Employees with a chronic health condition may continue to use FMLA for as long as the condition requires periodic treatments. An employer can require a medical certification to prove the condition but must allow the employee 15 days to obtain it. If, for some reason, the certification provides insufficient information, the employer must list the required information and give the employee seven days to provide it. If a certificate is not provided, FMLA may be delayed or denied. However, employees are not obligated to sign a medical release.

While an employer is entitled to a medical certificate, he or she is not entitled to the employee's medical records. Employers should request certification within five days of an employee's leave request. If the request comes suddenly, the employer should still request medical certification within five days. Employers have the right to contact a health care provider for important, required information on the medical certificate and nothing else; the employer must also comply with the Health Insurance Portability and Accountability Act privacy regulations.

An employer may request a fitness-for-duty certification from an employee before he or she returns to work as long as the employer informs the employee of the required information. If the FMLA leave is intermittent, the employer may request this certificate up to every 30 days. Failure to provide this certification may result in delayed or denied job restoration.

Serious health conditions qualified for FMLA are:

  • Requiring overnight stay in a medical care facility, including hospitals
  • Employee or family of employee is unable to work for three consecutive days due to ongoing medical treatment
  • Pregnancy leave for medical appointments, morning sickness, or required and medically prescribed bed rest
  • A chronic condition for employee or family member that incapacitates someone and requires treatment at least twice a year

Military Personel

FMAL covers regular armed forces with an active duty status and those called to covered active duty status. For those in the Armed Forces Reserve, components are covered for deployment with the Armed Forces under a Federal call to a foreign country or to active duty to support a contingency operation.

Caregiver Leave

Families of service members-including adopted, step, and foster children-of the regular armed forces can take military caregiver leave for up to 26 weeks in a 12 month period. However, a caregiver may only take 26 total weeks of FMLA leave. If he or she has another qualifying FMLA leave, only 26 weeks are allotted for the combined causes. If some of the 26 weeks go unused, they do not carry over into the next year. However, military caregiver leave is "per-service member, per injury", which means a caregiver can take 26 weeks within 12 months for each service member and injury he or she is a caregiver of.
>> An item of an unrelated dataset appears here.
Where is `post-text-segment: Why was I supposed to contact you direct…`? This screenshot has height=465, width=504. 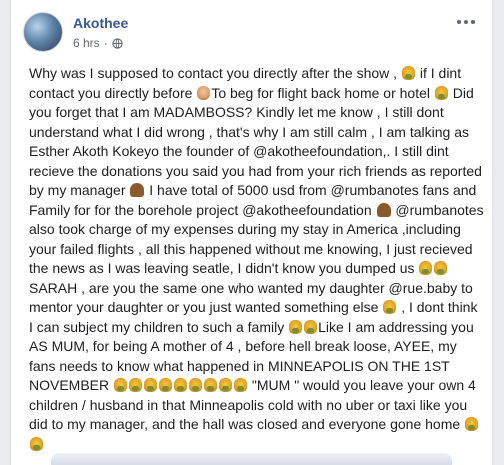 post-text-segment: Why was I supposed to contact you direct… is located at coordinates (215, 73).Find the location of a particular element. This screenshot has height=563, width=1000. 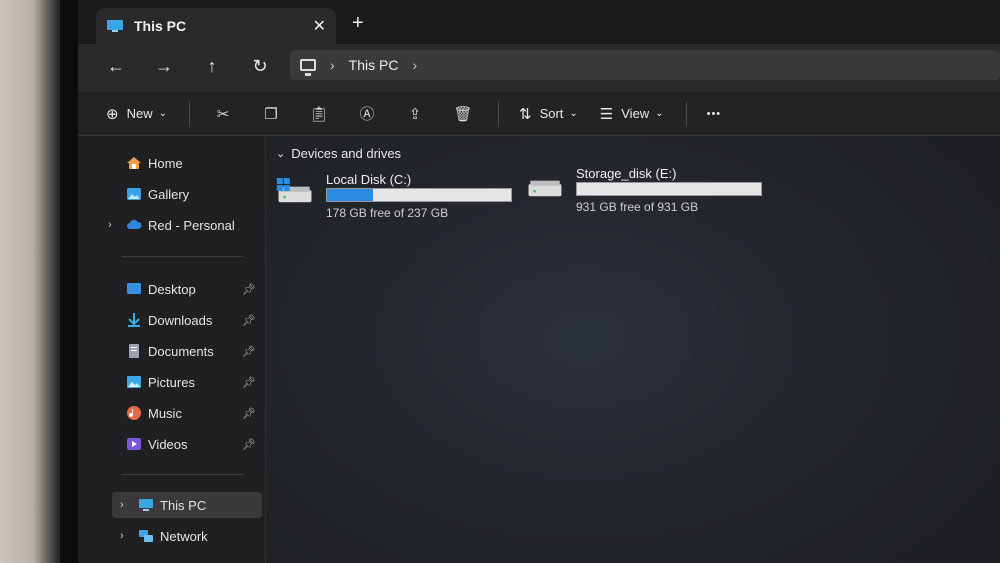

A service member's "next of kin"- the closest blood relative aside from covered spouse, parent, son, or daughter-is as follows: blood relatives granted legal custody by a court or statuary provision, brothers and sisters, grandparents, aunts and uncles, first cousins, and those sharing the closest level of familial relationships. When a service member has multiple siblings, aunts and uncles, etc. each person is considered his or her next of kin.

Returning from Leave

When returning from block or intermittent leave, an employer must return the employee's job or an equivalent position. To qualify, a new but nearly identical position must:

  • Maintain the same general work schedule or shifts at a geographically close worksite (commute time must not be lengthened)
  • Requires same duties, level of skill, responsibilities, status, authority, effort, benefits, and pay
  • Holds the same status

The 2015 Amendment

In February 2015, the Department of Labor's Wage and Hour Division redefined "spouse" under FLMA. This change came after the Supreme Court ruling in United States versus Windsor, which deemed section three of the Defense of Marriage Act unconstitutional. Now, employees eligible for FLMA protection in legal, same-sex marriages enjoy the same rights as employees in heterosexual marriages, regardless of what state the couple lives in.